- **REQUIRED TASKS**:
1. In the BeeGFS status updates, to what value was the internal limit raised after the issue first occurred?
2. Continue the BeeGFS status updates from their last sentence.

- **PASSAGE**:
****

Update - When we last experienced this issue with BeeGFS we determined that the error was the beegfs-mgmtd exceeding an internal limit. We did not know whether this limit needed to be increased given the size and complexity of our system, or if it represented a problem (a bug) in the software.
In an effort to reduce the likelihood of a reoccurrence we increased the limit from 10k to 20k. However, the issue occurred again today, hitting the new 20k limit.
Before returning the system to service once again we gathered another detail from the system state which I believe indicates that the problem does, in fact, lie with the file system software itself. This is most likely a regression introduced during our recent upgrade.
With this information I expect the developer should be able to identify and fix the cause of our issue. Until then , we will continue to monitor and return the system to service as necessary, and are deploying additional monitoring to assist us in responding more quickly.
Mar 25, 10:57 MDT
Monitoring - We have identified the issue and will continue monitoring the Petalibrary service.
Mar 25, 10:16 MDT
Update - We are continuing to investigate this issue.
Mar 25, 10:07 MDT
Investigating - We are currently investigating this issue.
Mar 25, 09:56 MDT
Update - I believe that we have found the root cause for this issue, or at least we are approaching it.
The BeeGFS cluster has a central management daemon that assists clients and servers in locating resources in the cluster. This daemon is currently configured with a 10,000 open-files limit, and it appears to be reaching this limit in some circumstances. Once this occurs, the file system becomes inaccessible until the management daemon is restarted.

****

- **RECORDED INFORMATION**:
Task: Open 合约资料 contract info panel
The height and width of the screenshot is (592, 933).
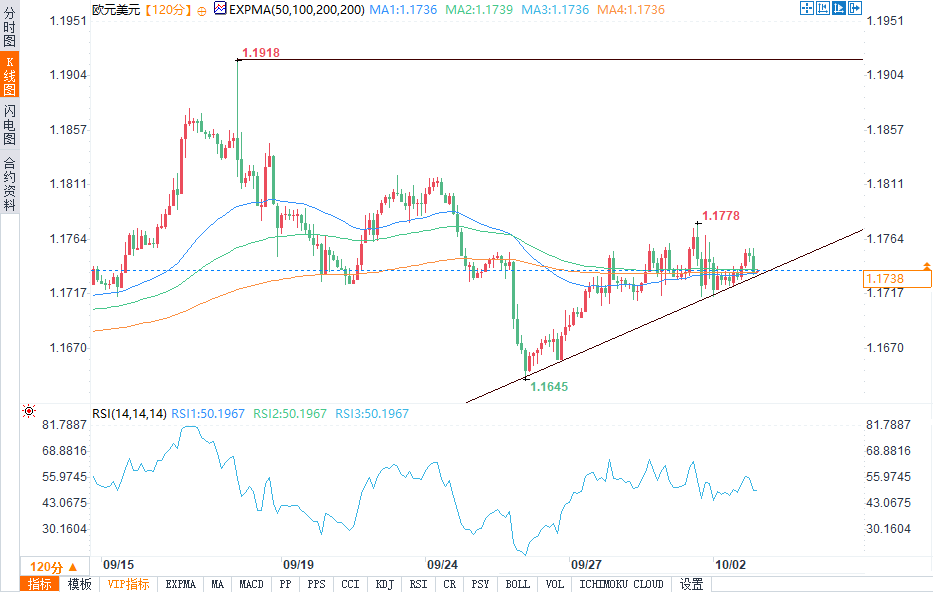Action: [x=10, y=184]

****

- **ANSWERS TO THE EXERCISES**:
1. It was raised from 10k to 20k.

2.
Our BeeGFS installation is notably complex, so it's possible we just need to increase this limit; but it is also possible that this represents a bug in the management daemon, and that increasing the limit would not resolve the issue.
We have presented these findings to the developers, and are awaiting their analysis.
Mar 21, 15:04 MDT
Monitoring - We have gathered a new set of detailed logs and other analytics and provided these to the filesystem support vendor for analysis. We have further identified the minimal action necessary (restarting a single backend service) to restore access to PetaLibrary/active.
Access to PetaLibrary/active has been restored, and jobs are once again being dispatched on Blanca. We regret that this has now happened three times, and are continuing to work with the support vendor to identify root cause and resolve this issue permanently.
Mar 21, 11:00 MDT
- We are aware of another instance of the same outage type on PetaLibrary/active (BeeGFS). This is the third such outage, all since our most recent upgrade.
While we investigate the cause of this outage further, we have stopped new Blanca jobs from starting. If you would like your partition to be re-activated, please let us know at firstname.lastname@example.org
We suspect that there has been some kind of bug introduced during the most recent FS upgrade that is leading to this behavior; but it's difficult to track down because the symptoms also partially match what we would see if a user application were exhausting the number of file handles that can be open. We're going to take a bit more time today to try to gather log data to better track down the cause of this error, a continuation of the investigation that has been ongoing since the second such outage.
More information will be posted here as it comes available.
Mar 21, 09:41 MDT
Monitoring - It was hit again the limit for the number of open files. So we increased the limit even more. We have a ticket with our vendor to identify the correct value and prevent that to happen again. This is being followed up.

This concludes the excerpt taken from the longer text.